Buena Vista Ave is modern day Harding Hwy/US Route 40. I didn't realize the road kept the name into Hamilton Township. Does anyone know if the entire stretch of US40 between Mays Landing and Buena was called Buena Vista Ave? It was my understanding that roadway didn't extend that far before it was rebuilt as US40 in the 1920s.BKNJ
Bucky, Route 40 was laid out at 3-rods wide between Downstown and May Landing in 1817 (Gloucester County Book B, Page 207). The old Egg Harbour/Cohansey trail was its predecessor. The name Buena Vista Avenue was used on the 1870 Landisville survey, a proposed county seat for a new county to be named after Vineland's founder. It is my understanding that Buena Vista Avenue was unimproved until 1908. That year Richland General Store opened and the center of the village commerce began to move away from the West Jersey Railroad and to the newly graveled road. Before that Buena Vista Avenue was impassible in winter thaw and in rainy seasons. Richland farmers with horse teams were called out to rescue mired wagons and on occasion a newfangled automobile.
Various ethnic settlements between Buena and Mays Landing were laid out as railroad enterprises so Buena Vista Avenue was of secondary importance but listed on survey maps. Those settlements, respectively, included: New Rome (Sicilian), Richland (Welsh, originally Deerton), Ruskville (Jewish), Mizpah (Jewish), and Edwina (Jewish). The "Buena Vista" referred to the tavern (name changes something like Campbell's to Veal's to Hamilton's to Campbell's to Buena Vista to Midway Inn).

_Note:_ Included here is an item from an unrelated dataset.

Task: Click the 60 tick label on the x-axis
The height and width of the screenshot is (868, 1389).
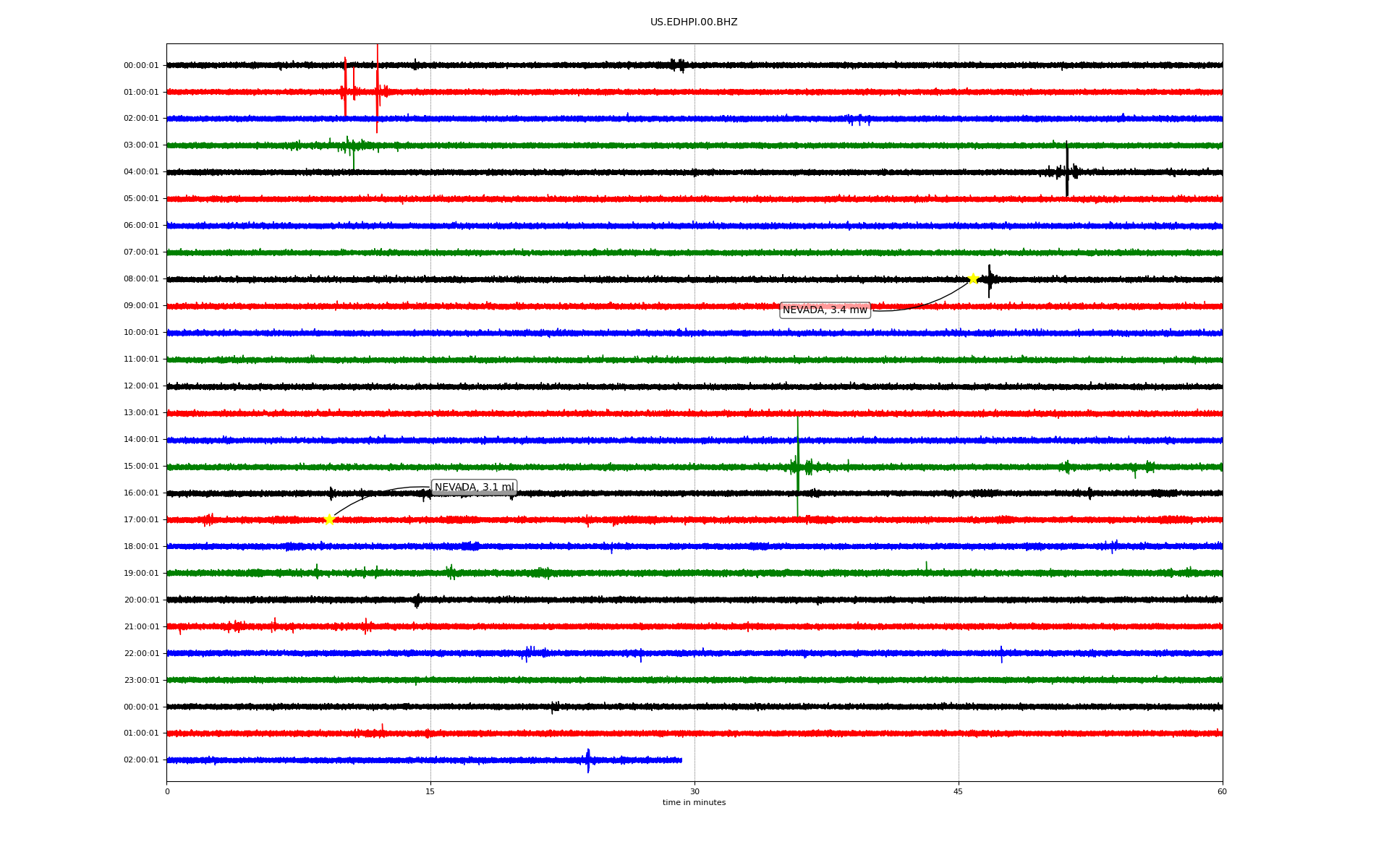Action: click(x=1222, y=791)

When purchased by Cake in 1848, the tavern was renamed the Buena Vista after the 1847 Mexican War battle victory. Outnumbered, we whopped the Spanish, and refused to honor it with a Spanish pronunciation. Both the tavern and the hamlet were known as Buena Vista, and was the political center of the area. This curious pronunciation (
Byoó·na) is the same with other Buena Vistas of the time (
e.g., Cumberland County "Buena Vista" near Greenwich, NJ; VA; CO).

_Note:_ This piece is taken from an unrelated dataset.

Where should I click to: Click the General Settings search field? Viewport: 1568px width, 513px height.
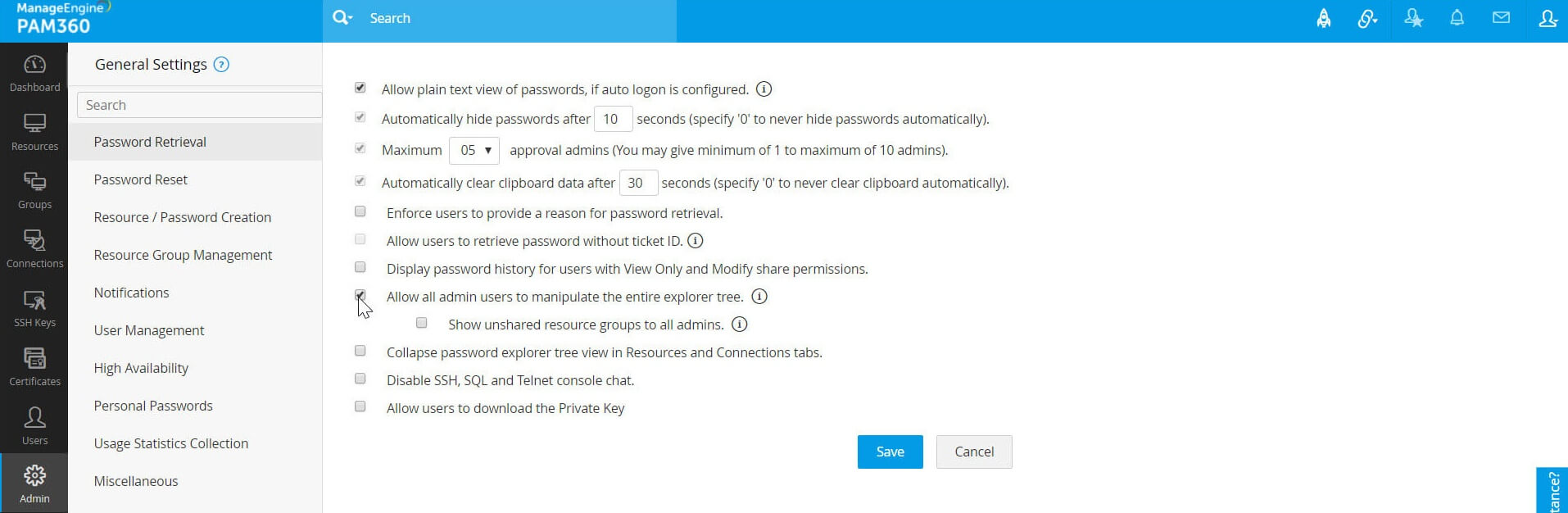199,105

There is much confusion with Campbell's Tavern's past, and I suspect the original establishment may have actually begun at Archibald Campbell, Senior's eighteenth century cabin located about a half-mile east of the Midway at the intersection of the original Cohansey and Tuckahoe trail intersection (near today's Tuckahoe and Union Roads). That cabin is described in the October 12, 1907 edition of
Valley Ventura:
Also read about the Buena Powder Charcoal Mill (October 05, 1907), built about the time of the 1817 road improvement. I suspect the post log cabin Campbell's tavern and its associated charcoal works are c.1817.